MYLES UDLAND: Well, I think overall, and we can-- again, we mentioned it briefly in the last hour-- we can sort of leave the Neel Kashkari versus, you know, Bob Kaplan, President of the Minneapolis and Dallas Fed respectively, we can leave that food fight out of this. And I think if you look at the dots more broadly and the Fed's inflation outlook, their growth outlook, we have two main takeaways. The economy is likely to not contract by as much in 2020, as previously feared.

But the inflation outlook and how that is going to impact monetary policy, i.e. rates are going to remain low for at least the next three full years and the balance of 2020, which we-- you know, that was telegraphed in Jackson Hole, and now that's been confirmed. So I think that is the way that markets are likely to proceed from here, assume zero rates for at least the next three years.

And I think that's-- that's the beginning of how we start to move through this next phase of kind of Fed policy. I would just add, though, that while we did see a market sell off today, I'm not sure that the market sees Powell's view on where the reopening goes from here the same way. I mean, when I pull up the corona travel basket that I have, I'm looking at airlines that are up 3%, 4%, 5%. Hotels are higher, the OTAs are higher, the cruise lines are higher today.

And the FANG names are the ones that are selling off. So we continue to see a rotation away from what's worked and towards what could benefit if we do indeed see any kind of a sustained recovery here in the markets. And just looking at S&P sectors, financials up better than 1% today, while technology is the worst performing sector. And so I do think that the reopening trade and the rotation towards that continues here.

- Yeah, that's interesting there. And Andy, I'd love to get your thoughts on that, just in terms of the reaction that we did see in the markets because broadly speaking, we did see selling.
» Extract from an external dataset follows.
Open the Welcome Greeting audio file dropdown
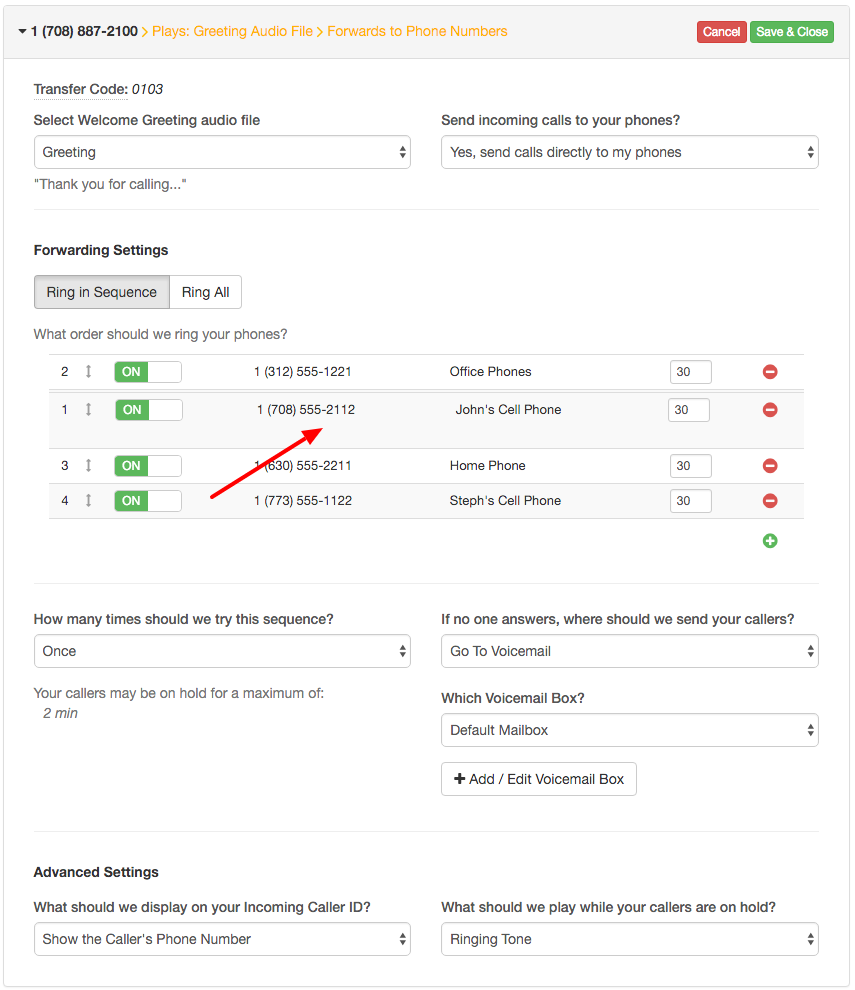Screen dimensions: 855x990 222,152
But then when you take a look at some of those individual names that Myles was just mentioning that you would expect to be under a little bit of pressure, at least today, they actually ended the day in the green.

ANDY SERWER: Yeah, well, I think what that means-- a mixed response like that, Seana, means a muted response. So in other words sorting through the tea leaves, parsing. And you know, it's interesting because we started off with the Fed announcement-- oh, it's dovish, it's dovish. And the familiar narrative is, it's dovish. They got our back, it's fine.

And then, of course, you drill down a little bit more, and the Fed chair is a little bit less optimistic than maybe some participants would prefer. You know, I can just see, you know, President Trump or maybe Peter Navarro tomorrow saying, he just needs to shut up, you know just put the top line out and leave. Sorry, but Jay Powell wants to actually give us a dose of reality.

So-- but if you think about it, you know, it's-- it's kind of a downer, right? I mean, the fact that rates are going to stay [INAUDIBLE] zero to 2023, you know, what does that tell you? That means we need a lot of help. And then, you know, he talks about the fact that the recovery has the potential to be slower than some people anticipate. That's not great news either.

Having said it, it's kind of-- you know, the-- the Fed chair's job is to-- to tell it like it is, but it's also-- I'd like to think it's to, you know, undersell it a little bit, right, so that the economy over-delivers. I mean, you know, typically this person's not supposed to hype the economy. So in other words, if the economy ends up doing better than the Fed chair wants, that's a good thing. And the Fed chair should err on this side, which is the side of caution. And I think he did that today.